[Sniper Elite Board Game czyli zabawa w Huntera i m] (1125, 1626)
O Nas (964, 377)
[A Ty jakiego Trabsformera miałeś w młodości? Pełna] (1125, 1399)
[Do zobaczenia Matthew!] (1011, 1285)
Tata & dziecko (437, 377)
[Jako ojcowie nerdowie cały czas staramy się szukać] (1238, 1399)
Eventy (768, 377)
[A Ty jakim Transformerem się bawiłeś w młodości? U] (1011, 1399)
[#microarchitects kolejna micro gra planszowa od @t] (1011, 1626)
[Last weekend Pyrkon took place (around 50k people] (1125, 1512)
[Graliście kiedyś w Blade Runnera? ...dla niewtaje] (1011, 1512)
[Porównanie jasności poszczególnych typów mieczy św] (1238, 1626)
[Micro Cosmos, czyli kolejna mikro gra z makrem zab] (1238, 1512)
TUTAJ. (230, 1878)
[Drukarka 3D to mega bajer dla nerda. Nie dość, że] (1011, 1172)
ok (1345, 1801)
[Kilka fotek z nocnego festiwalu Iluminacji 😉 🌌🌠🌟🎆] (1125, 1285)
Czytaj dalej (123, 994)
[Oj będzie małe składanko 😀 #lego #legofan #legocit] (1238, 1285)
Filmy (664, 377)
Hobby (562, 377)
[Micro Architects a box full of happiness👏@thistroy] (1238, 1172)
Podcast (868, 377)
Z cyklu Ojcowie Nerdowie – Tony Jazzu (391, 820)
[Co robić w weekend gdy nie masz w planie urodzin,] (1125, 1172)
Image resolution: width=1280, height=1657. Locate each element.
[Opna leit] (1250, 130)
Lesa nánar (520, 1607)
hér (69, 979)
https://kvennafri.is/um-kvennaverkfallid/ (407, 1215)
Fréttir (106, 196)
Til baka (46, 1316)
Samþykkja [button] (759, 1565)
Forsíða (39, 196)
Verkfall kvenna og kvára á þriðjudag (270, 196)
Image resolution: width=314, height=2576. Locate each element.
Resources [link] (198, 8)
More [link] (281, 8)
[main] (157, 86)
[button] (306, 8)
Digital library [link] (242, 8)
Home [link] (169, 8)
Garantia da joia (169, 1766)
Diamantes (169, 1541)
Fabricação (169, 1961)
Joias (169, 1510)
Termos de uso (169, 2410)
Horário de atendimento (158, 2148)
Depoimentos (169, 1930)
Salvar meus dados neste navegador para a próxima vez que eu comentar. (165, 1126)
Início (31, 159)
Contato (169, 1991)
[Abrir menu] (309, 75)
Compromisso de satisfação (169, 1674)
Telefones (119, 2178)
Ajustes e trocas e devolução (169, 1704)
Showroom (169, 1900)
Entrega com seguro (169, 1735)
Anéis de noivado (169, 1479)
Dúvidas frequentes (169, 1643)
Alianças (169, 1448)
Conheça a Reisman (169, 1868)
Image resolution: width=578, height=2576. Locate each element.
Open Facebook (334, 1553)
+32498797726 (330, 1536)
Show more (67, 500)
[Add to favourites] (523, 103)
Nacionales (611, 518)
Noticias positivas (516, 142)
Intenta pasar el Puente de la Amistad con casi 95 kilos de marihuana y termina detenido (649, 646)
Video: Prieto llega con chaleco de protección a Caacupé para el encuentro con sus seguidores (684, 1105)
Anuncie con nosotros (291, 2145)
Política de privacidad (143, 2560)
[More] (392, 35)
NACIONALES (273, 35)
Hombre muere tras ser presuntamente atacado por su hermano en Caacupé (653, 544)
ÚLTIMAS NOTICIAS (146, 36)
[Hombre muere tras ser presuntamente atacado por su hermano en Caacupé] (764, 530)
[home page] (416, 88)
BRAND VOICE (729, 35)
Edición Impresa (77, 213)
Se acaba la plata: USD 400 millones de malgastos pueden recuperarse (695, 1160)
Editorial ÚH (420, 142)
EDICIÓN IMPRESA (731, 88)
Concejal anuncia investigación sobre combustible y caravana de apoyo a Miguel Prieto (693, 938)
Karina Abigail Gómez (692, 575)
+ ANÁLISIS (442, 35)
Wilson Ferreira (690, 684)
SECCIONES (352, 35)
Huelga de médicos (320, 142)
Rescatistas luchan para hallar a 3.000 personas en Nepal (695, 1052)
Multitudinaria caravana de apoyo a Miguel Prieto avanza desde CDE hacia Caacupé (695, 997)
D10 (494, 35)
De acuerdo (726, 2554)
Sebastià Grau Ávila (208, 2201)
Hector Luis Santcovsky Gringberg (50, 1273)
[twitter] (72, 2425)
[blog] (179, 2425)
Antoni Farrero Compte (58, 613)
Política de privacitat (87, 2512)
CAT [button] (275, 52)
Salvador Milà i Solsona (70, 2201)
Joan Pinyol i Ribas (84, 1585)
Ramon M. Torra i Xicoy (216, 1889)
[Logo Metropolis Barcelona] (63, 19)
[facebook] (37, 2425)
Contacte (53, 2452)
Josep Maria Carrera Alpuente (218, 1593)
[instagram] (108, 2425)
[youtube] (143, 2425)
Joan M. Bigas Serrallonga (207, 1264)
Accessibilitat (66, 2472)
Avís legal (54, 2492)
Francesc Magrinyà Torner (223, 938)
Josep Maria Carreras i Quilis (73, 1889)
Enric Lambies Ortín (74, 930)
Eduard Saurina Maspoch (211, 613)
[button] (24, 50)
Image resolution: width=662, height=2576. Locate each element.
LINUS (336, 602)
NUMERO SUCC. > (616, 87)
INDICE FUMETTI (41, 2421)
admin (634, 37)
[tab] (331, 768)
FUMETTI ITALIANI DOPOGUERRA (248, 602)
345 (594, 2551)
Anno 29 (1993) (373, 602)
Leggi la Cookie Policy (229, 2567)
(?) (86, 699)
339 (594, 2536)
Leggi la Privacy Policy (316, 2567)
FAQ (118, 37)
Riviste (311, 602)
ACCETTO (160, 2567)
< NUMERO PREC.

--

# Exercise instructions
Go through the listing and copy each line with the string "tras".

# The completed task
Hombre muere tras ser presuntamente atacado por su hermano en Caacupé (653, 544)
[Hombre muere tras ser presuntamente atacado por su hermano en Caacupé] (764, 530)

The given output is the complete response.